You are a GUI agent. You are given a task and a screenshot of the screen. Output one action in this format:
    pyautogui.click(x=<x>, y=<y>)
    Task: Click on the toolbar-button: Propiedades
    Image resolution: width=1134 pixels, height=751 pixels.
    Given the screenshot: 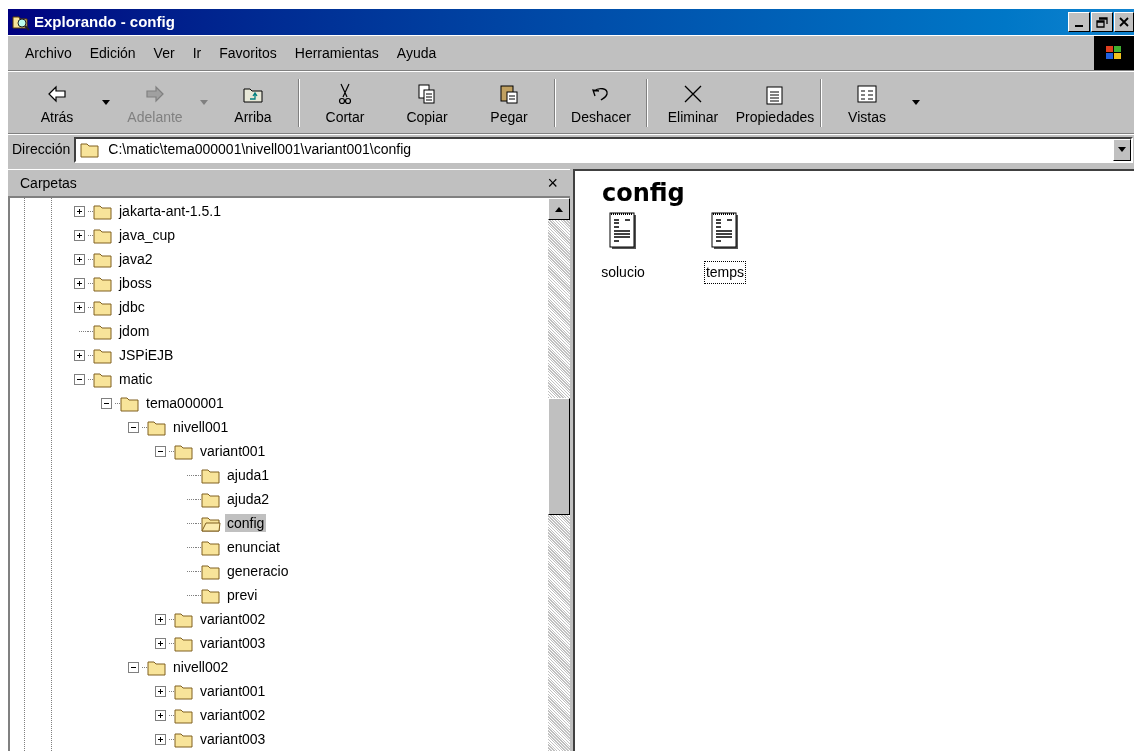 What is the action you would take?
    pyautogui.click(x=775, y=102)
    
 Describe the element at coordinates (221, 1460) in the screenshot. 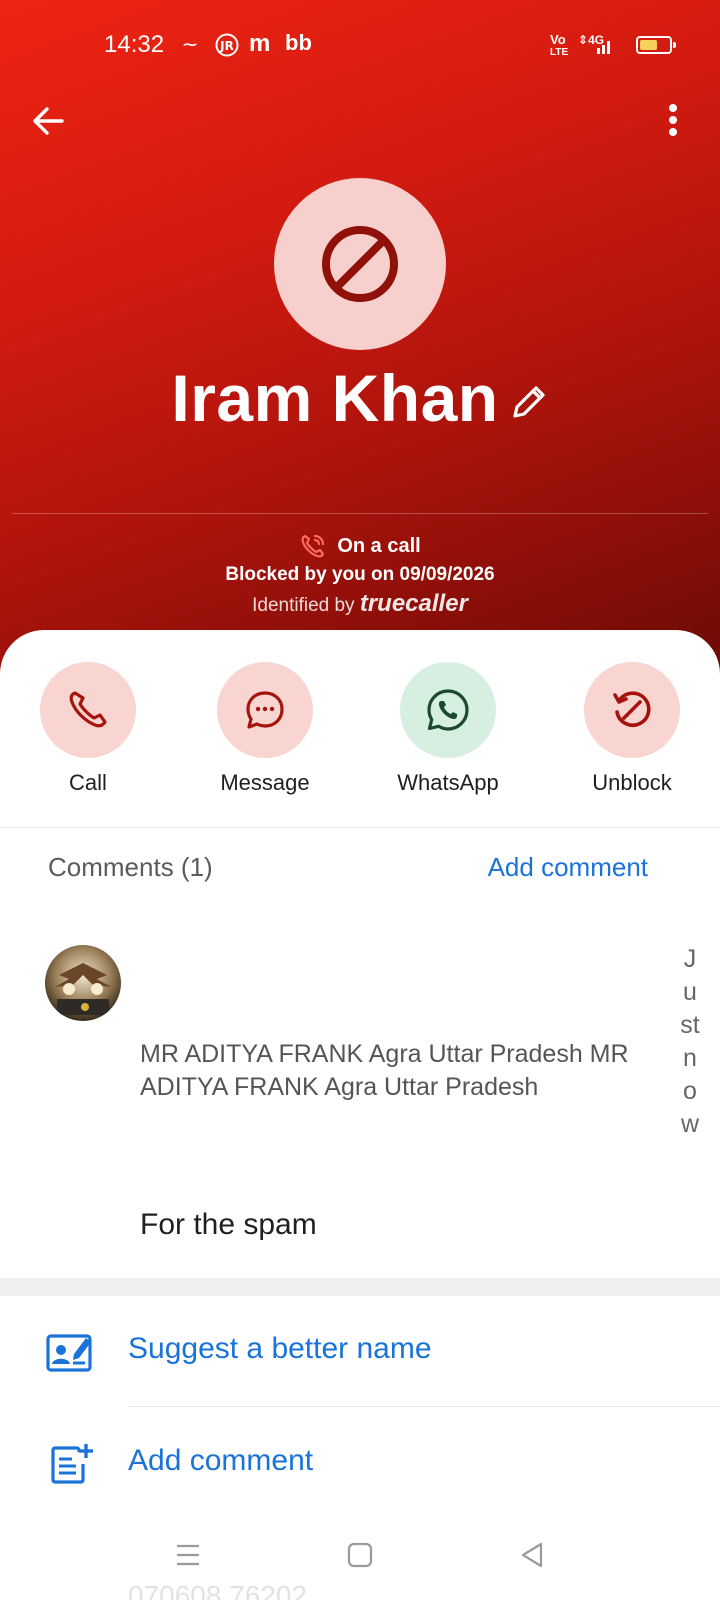

I see `add-comment-label: Add comment` at that location.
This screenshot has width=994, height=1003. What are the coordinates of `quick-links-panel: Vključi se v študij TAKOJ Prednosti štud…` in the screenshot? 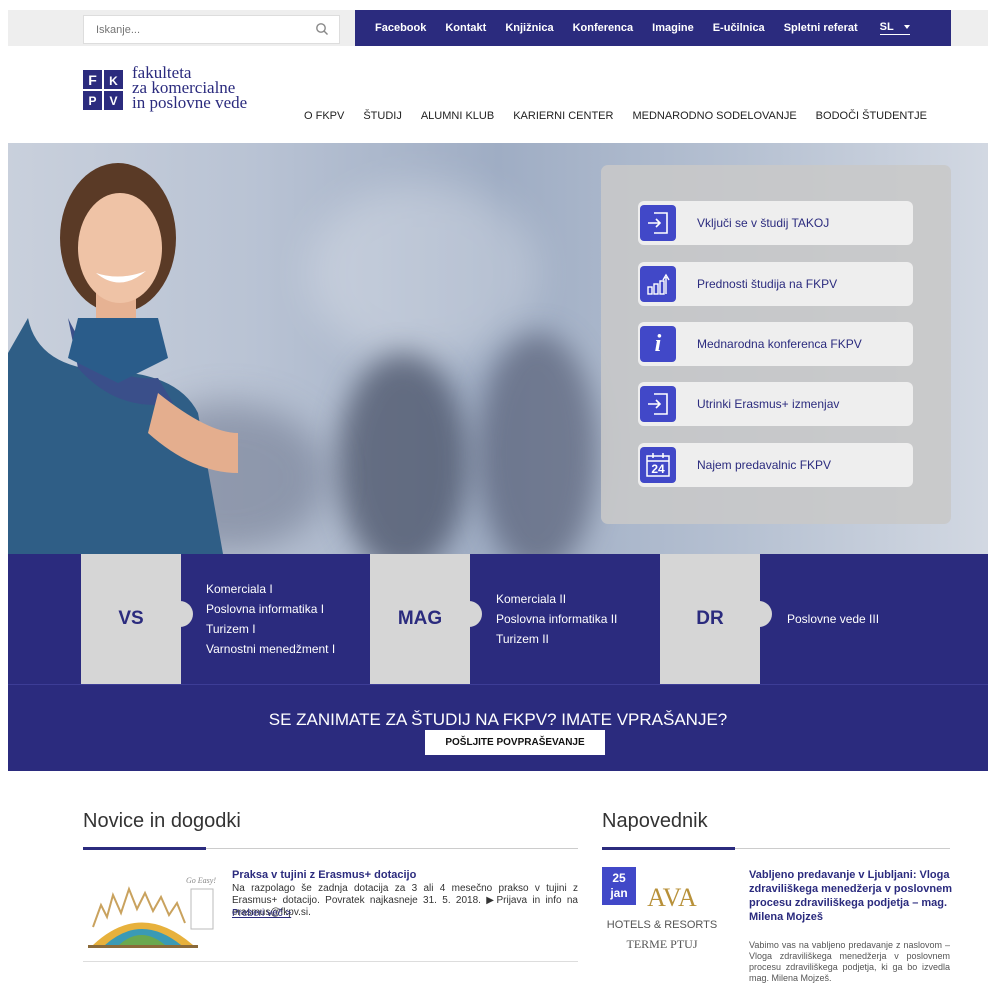 It's located at (776, 344).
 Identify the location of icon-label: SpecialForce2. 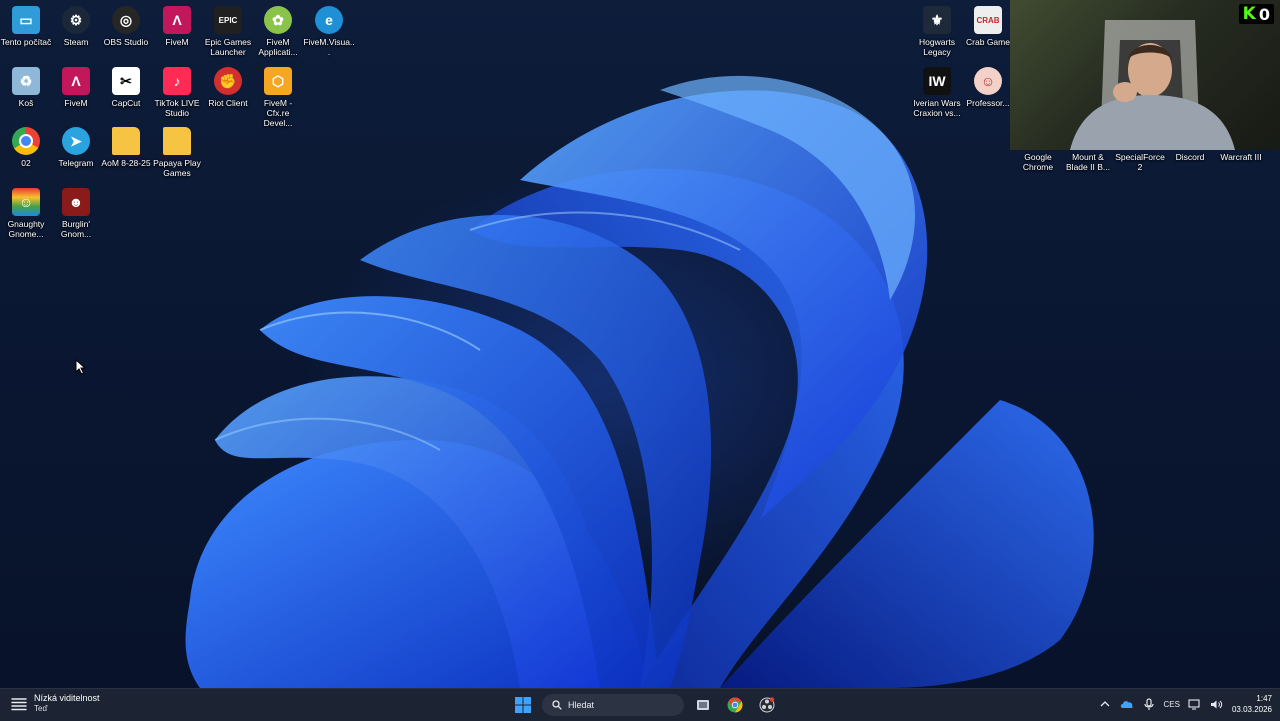
(1140, 162).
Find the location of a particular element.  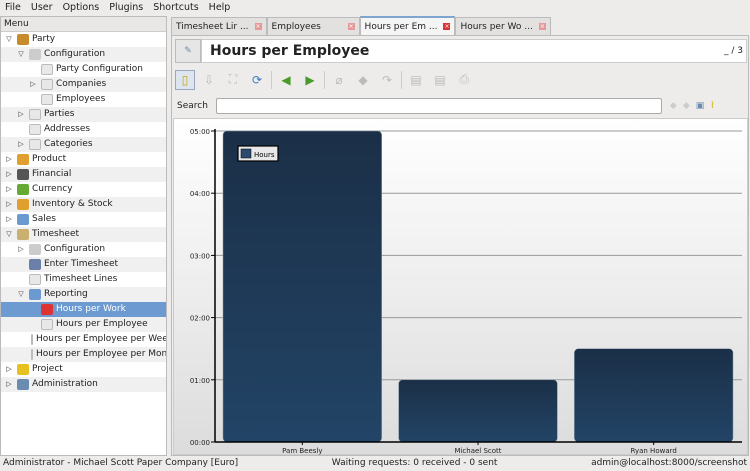

tab: Hours per Em ... × is located at coordinates (408, 26).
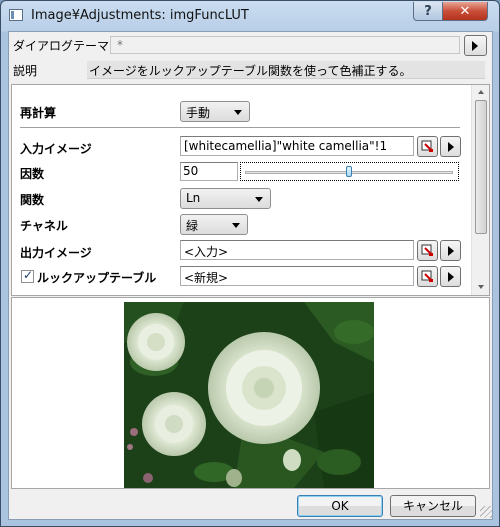 The height and width of the screenshot is (527, 500). What do you see at coordinates (209, 172) in the screenshot?
I see `factor-field: 50` at bounding box center [209, 172].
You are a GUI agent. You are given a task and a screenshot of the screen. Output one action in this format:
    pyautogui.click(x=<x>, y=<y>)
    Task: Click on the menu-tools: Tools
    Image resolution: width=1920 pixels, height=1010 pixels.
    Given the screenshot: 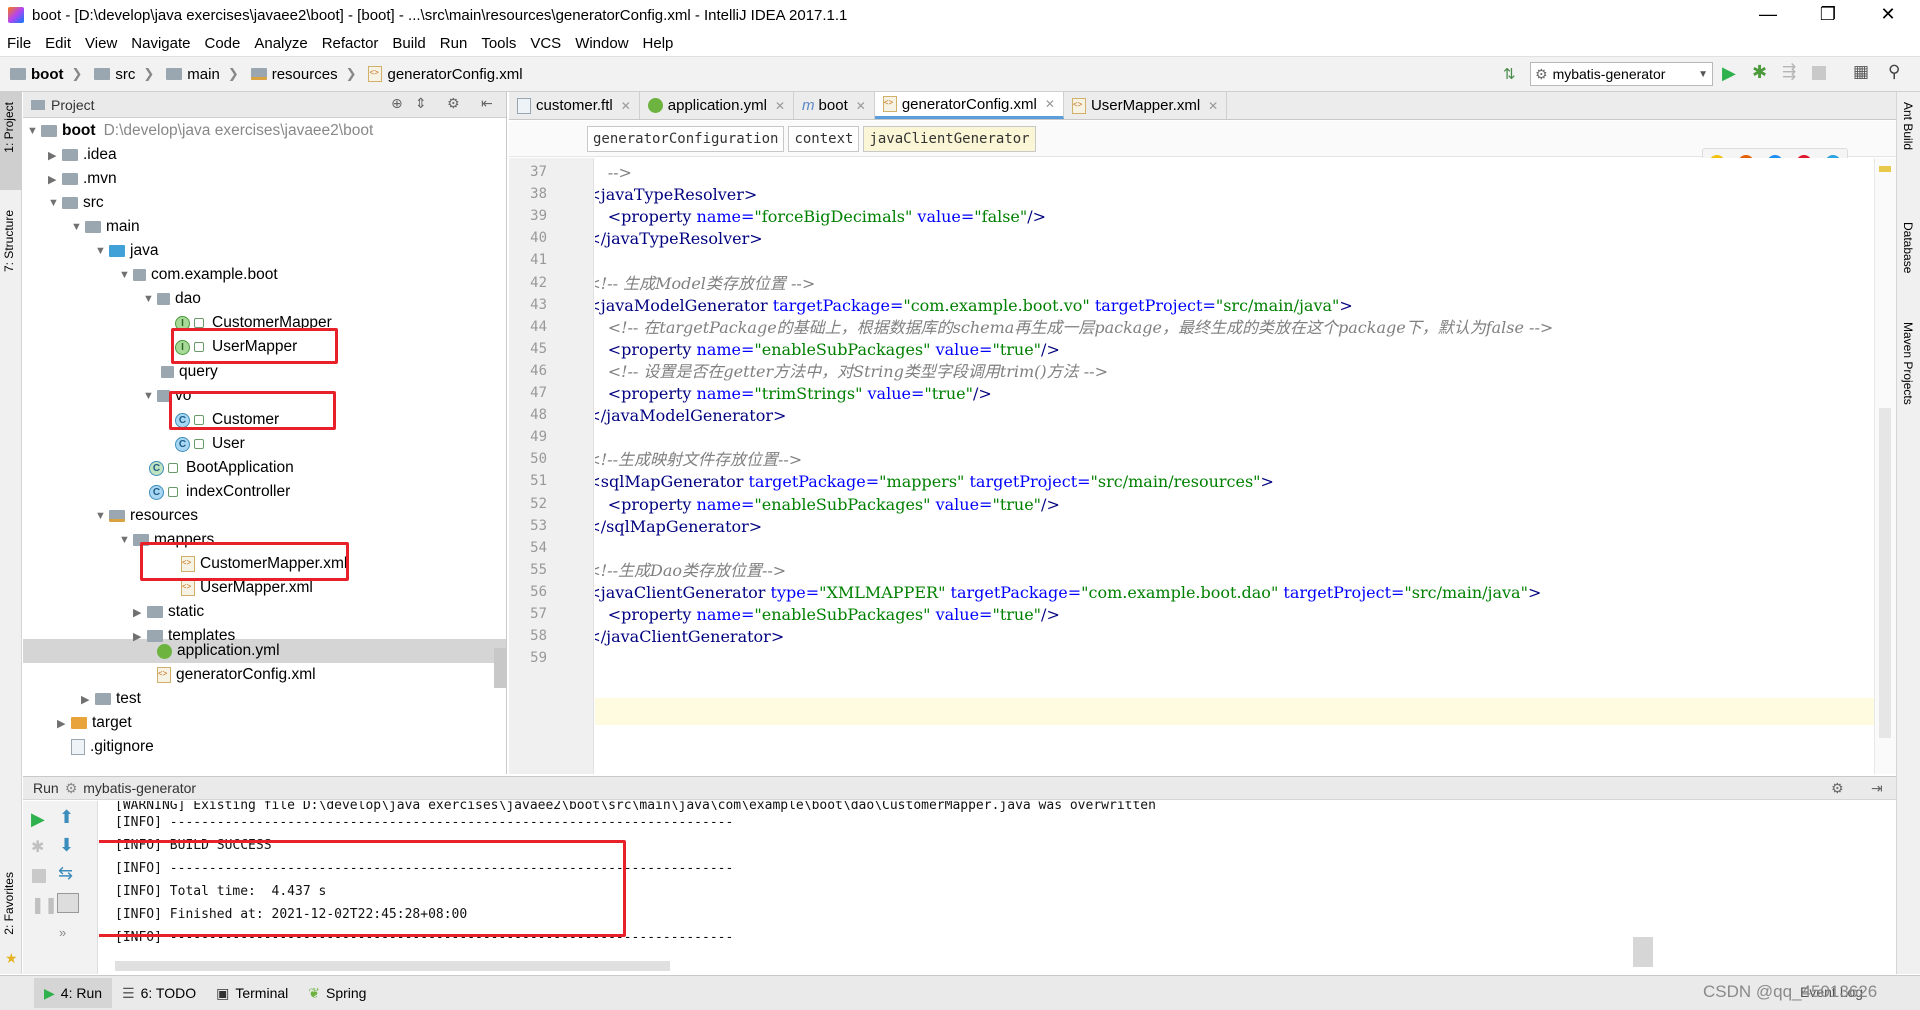 What is the action you would take?
    pyautogui.click(x=498, y=44)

※ ※ ※

EXERCISE OBJECTIVE: Format everything from the start of the material down to the line containing "Image resolution: width=1134" as a JSON list of strings, with one string per line and blank lines omitted.

TASK RESPONSE:
[
  "You are a GUI agent. You are given a task and a screenshot of the screen. Output one action in this format:",
  "    pyautogui.click(x=<x>, y=<y>)",
  "    Task: Click on the toolbar-button: Propiedades",
  "    Image resolution: width=1134 pixels, height=751 pixels."
]